***** RECORDS PROVIDED

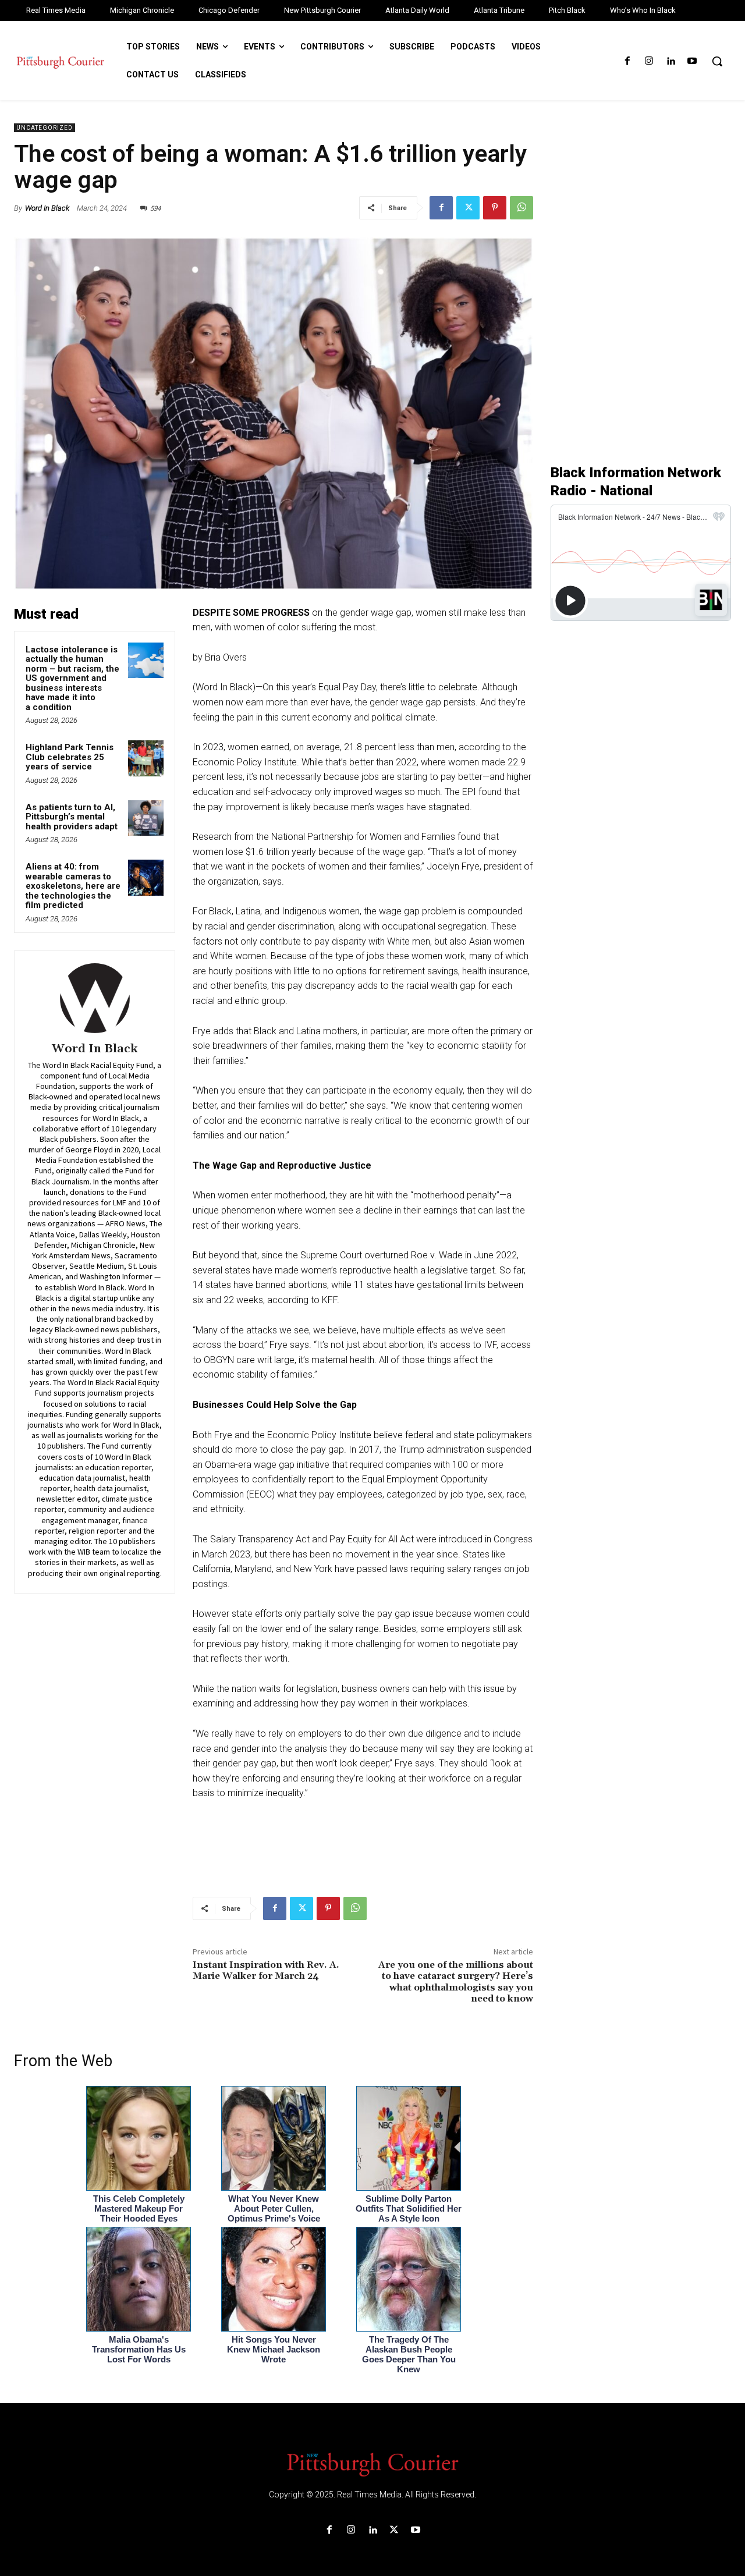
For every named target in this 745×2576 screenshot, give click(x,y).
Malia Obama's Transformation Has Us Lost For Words (139, 2349)
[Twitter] (468, 207)
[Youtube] (692, 61)
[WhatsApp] (521, 207)
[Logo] (372, 2463)
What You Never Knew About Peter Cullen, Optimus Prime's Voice (274, 2208)
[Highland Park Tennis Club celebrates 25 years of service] (146, 758)
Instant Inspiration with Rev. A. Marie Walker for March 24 (266, 1970)
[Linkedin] (671, 61)
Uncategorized (44, 128)
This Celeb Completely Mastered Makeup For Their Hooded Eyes (139, 2208)
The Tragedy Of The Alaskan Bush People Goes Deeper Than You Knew (409, 2354)
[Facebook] (627, 61)
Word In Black (47, 208)
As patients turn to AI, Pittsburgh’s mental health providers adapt (72, 817)
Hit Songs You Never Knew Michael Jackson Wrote (273, 2349)
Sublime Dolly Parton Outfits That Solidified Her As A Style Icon (409, 2208)
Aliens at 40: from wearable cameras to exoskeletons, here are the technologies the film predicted (73, 885)
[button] (717, 61)
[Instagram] (649, 61)
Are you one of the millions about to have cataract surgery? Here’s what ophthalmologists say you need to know (455, 1981)
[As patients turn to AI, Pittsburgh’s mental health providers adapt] (146, 818)
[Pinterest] (494, 207)
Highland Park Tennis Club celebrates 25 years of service (69, 757)
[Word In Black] (95, 998)
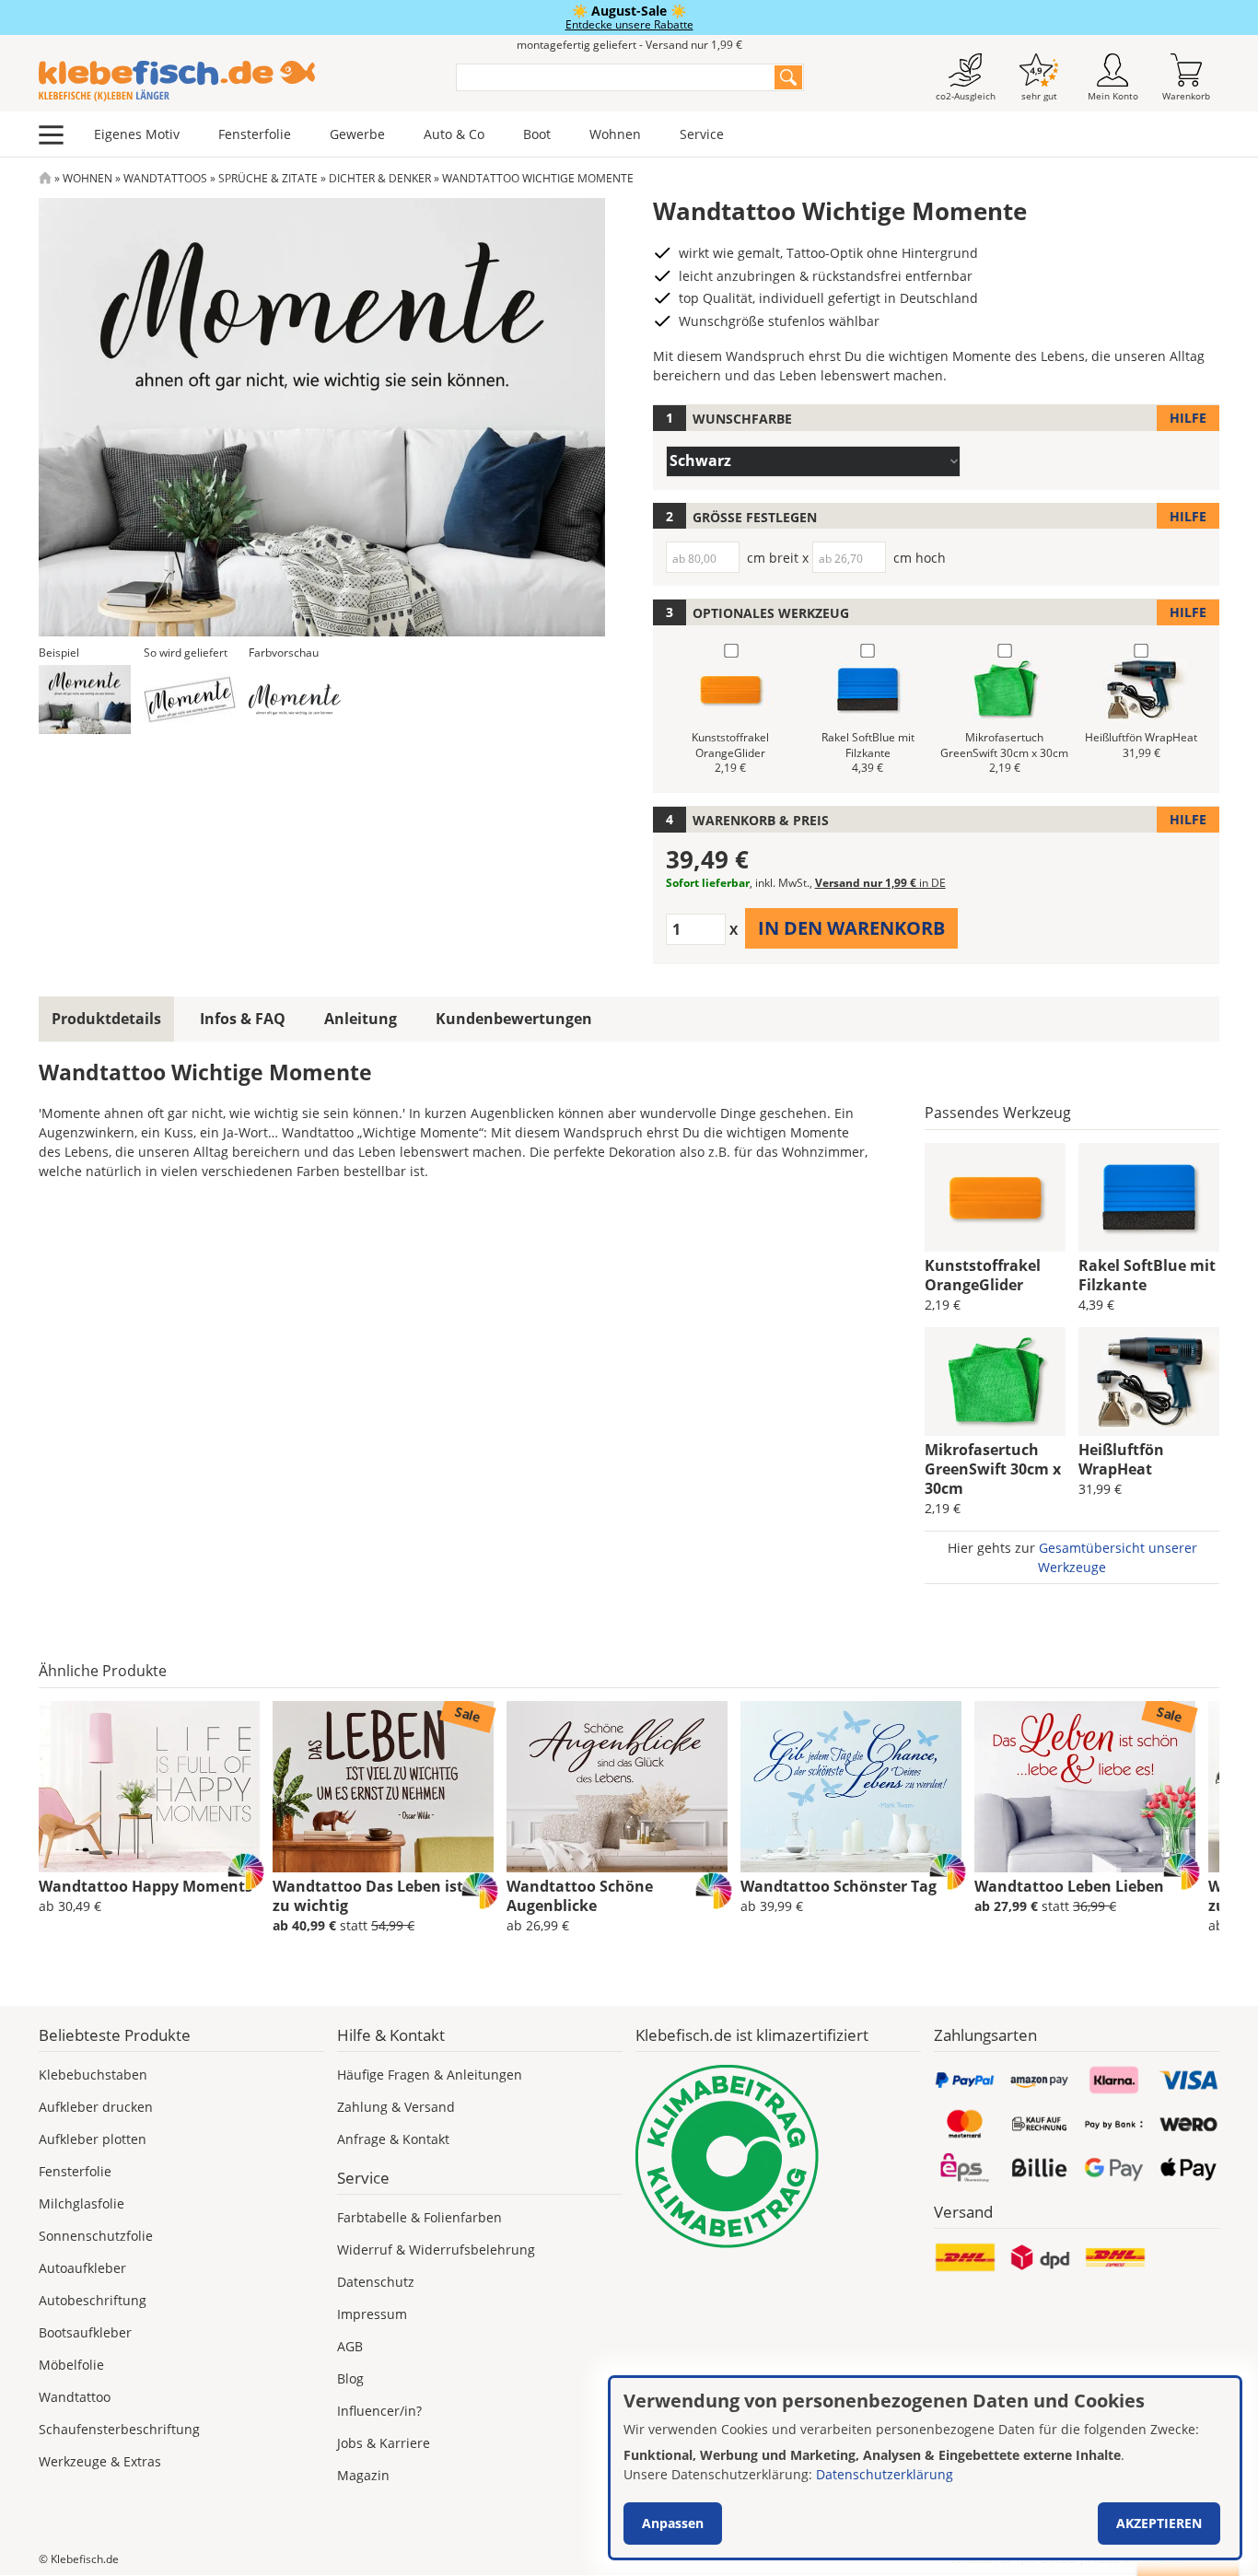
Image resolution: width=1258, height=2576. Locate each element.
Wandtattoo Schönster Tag (838, 1886)
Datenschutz (375, 2281)
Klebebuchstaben (93, 2074)
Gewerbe (357, 134)
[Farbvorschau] (295, 699)
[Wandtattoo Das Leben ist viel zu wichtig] (383, 1786)
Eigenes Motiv (137, 134)
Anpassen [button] (673, 2523)
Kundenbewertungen (514, 1018)
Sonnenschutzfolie (96, 2235)
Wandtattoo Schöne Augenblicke (580, 1896)
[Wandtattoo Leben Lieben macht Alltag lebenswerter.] (1084, 1786)
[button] (85, 699)
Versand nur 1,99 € (880, 883)
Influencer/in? (379, 2410)
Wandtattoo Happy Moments (145, 1886)
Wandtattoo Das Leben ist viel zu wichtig (383, 1896)
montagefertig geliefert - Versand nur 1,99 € (629, 44)
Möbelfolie (71, 2364)
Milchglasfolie (81, 2203)
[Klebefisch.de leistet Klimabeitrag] (778, 2156)
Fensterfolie (254, 134)
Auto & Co (454, 134)
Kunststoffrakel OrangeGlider (983, 1275)
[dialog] (925, 2468)
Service (702, 134)
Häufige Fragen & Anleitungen (429, 2074)
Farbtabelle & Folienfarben (419, 2217)
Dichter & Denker (380, 178)
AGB (350, 2346)
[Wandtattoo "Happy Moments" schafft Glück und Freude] (149, 1786)
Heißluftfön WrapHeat (1121, 1459)
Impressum (372, 2314)
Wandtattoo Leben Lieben (1069, 1886)
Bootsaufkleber (85, 2332)
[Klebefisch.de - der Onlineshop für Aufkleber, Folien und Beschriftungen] (45, 178)
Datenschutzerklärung (884, 2474)
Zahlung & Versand (396, 2107)
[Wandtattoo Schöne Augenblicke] (617, 1786)
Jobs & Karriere (383, 2443)
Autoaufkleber (82, 2268)
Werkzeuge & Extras (100, 2461)
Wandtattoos (165, 178)
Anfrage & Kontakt (393, 2139)
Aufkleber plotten (92, 2139)
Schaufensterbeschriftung (119, 2429)
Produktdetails (106, 1018)
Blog (350, 2378)
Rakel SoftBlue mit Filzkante (1147, 1275)
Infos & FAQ (242, 1018)
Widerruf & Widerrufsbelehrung (436, 2249)
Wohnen (615, 134)
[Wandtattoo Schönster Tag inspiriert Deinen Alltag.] (850, 1786)
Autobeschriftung (92, 2300)
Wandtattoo (75, 2397)
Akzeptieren (1159, 2523)
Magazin (363, 2475)
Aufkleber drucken (96, 2107)
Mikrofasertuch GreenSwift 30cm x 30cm (993, 1469)
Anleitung (360, 1018)
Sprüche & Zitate (268, 178)
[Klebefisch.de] (235, 81)
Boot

**********

In copying the listing, reproduce each line exactly and omit the pictures.

For every named target in this 745×2576 screenshot, give click(x,y).
Malia Obama's Transformation Has Us Lost For Words (139, 2349)
[Twitter] (468, 207)
[Youtube] (692, 61)
[WhatsApp] (521, 207)
[Logo] (372, 2463)
What You Never Knew About Peter Cullen, Optimus Prime's Voice (274, 2208)
[Highland Park Tennis Club celebrates 25 years of service] (146, 758)
Instant Inspiration with Rev. A. Marie Walker for March 24 (266, 1970)
[Linkedin] (671, 61)
Uncategorized (44, 128)
This Celeb Completely Mastered Makeup For Their Hooded Eyes (139, 2208)
The Tragedy Of The Alaskan Bush People Goes Deeper Than You Knew (409, 2354)
[Facebook] (627, 61)
Word In Black (47, 208)
As patients turn to AI, Pittsburgh’s mental health providers adapt (72, 817)
Hit Songs You Never Knew Michael Jackson Wrote (273, 2349)
Sublime Dolly Parton Outfits That Solidified Her As A Style Icon (409, 2208)
Aliens at 40: from wearable cameras to exoskeletons, here are the technologies the film predicted (73, 885)
[button] (717, 61)
[Instagram] (649, 61)
Are you one of the millions about to have cataract surgery? Here’s what ophthalmologists say you need to know (455, 1981)
[As patients turn to AI, Pittsburgh’s mental health providers adapt] (146, 818)
[Pinterest] (494, 207)
Highland Park Tennis Club celebrates 25 years of service (69, 757)
[Word In Black] (95, 998)
Image resolution: width=1258, height=2576. Locate each element.
Wandtattoo Schönster Tag (838, 1886)
Datenschutz (375, 2281)
Klebebuchstaben (93, 2074)
Gewerbe (357, 134)
[Farbvorschau] (295, 699)
[Wandtattoo Das Leben ist viel zu wichtig] (383, 1786)
Eigenes Motiv (137, 134)
Anpassen [button] (673, 2523)
Kundenbewertungen (514, 1018)
Sonnenschutzfolie (96, 2235)
Wandtattoo Schöne Augenblicke (580, 1896)
[Wandtattoo Leben Lieben macht Alltag lebenswerter.] (1084, 1786)
[button] (85, 699)
Versand nur 1,99 € (880, 883)
Influencer/in? (379, 2410)
Wandtattoo Happy Moments (145, 1886)
Wandtattoo Das Leben ist viel zu wichtig (383, 1896)
montagefertig geliefert - Versand nur 1,99 € (629, 44)
Möbelfolie (71, 2364)
Milchglasfolie (81, 2203)
[Klebefisch.de leistet Klimabeitrag] (778, 2156)
Fensterfolie (254, 134)
Auto & Co (454, 134)
Kunststoffrakel OrangeGlider (983, 1275)
[dialog] (925, 2468)
Service (702, 134)
Häufige Fragen & Anleitungen (429, 2074)
Farbtabelle & Folienfarben (419, 2217)
Dichter & Denker (380, 178)
AGB (350, 2346)
[Wandtattoo "Happy Moments" schafft Glück und Freude] (149, 1786)
Heißluftfön WrapHeat (1121, 1459)
Impressum (372, 2314)
Wandtattoo Leben Lieben (1069, 1886)
Bootsaufkleber (85, 2332)
[Klebefisch.de - der Onlineshop für Aufkleber, Folien und Beschriftungen] (45, 178)
Datenschutzerklärung (884, 2474)
Zahlung & Versand (396, 2107)
[Wandtattoo Schöne Augenblicke] (617, 1786)
Jobs & Karriere (383, 2443)
Autoaufkleber (82, 2268)
Werkzeuge & Extras (100, 2461)
Wandtattoos (165, 178)
Anfrage & Kontakt (393, 2139)
Aufkleber plotten (92, 2139)
Schaufensterbeschriftung (119, 2429)
Produktdetails (106, 1018)
Blog (350, 2378)
Rakel SoftBlue mit Filzkante (1147, 1275)
Infos & FAQ (242, 1018)
Widerruf & Widerrufsbelehrung (436, 2249)
Wohnen (615, 134)
[Wandtattoo Schönster Tag inspiriert Deinen Alltag.] (850, 1786)
Autobeschriftung (92, 2300)
Wandtattoo (75, 2397)
Akzeptieren (1159, 2523)
Magazin (363, 2475)
Aufkleber drucken (96, 2107)
Mikrofasertuch GreenSwift 30cm x 30cm (993, 1469)
Anleitung (360, 1018)
Sprüche & Zitate (268, 178)
[Klebefisch.de] (235, 81)
Boot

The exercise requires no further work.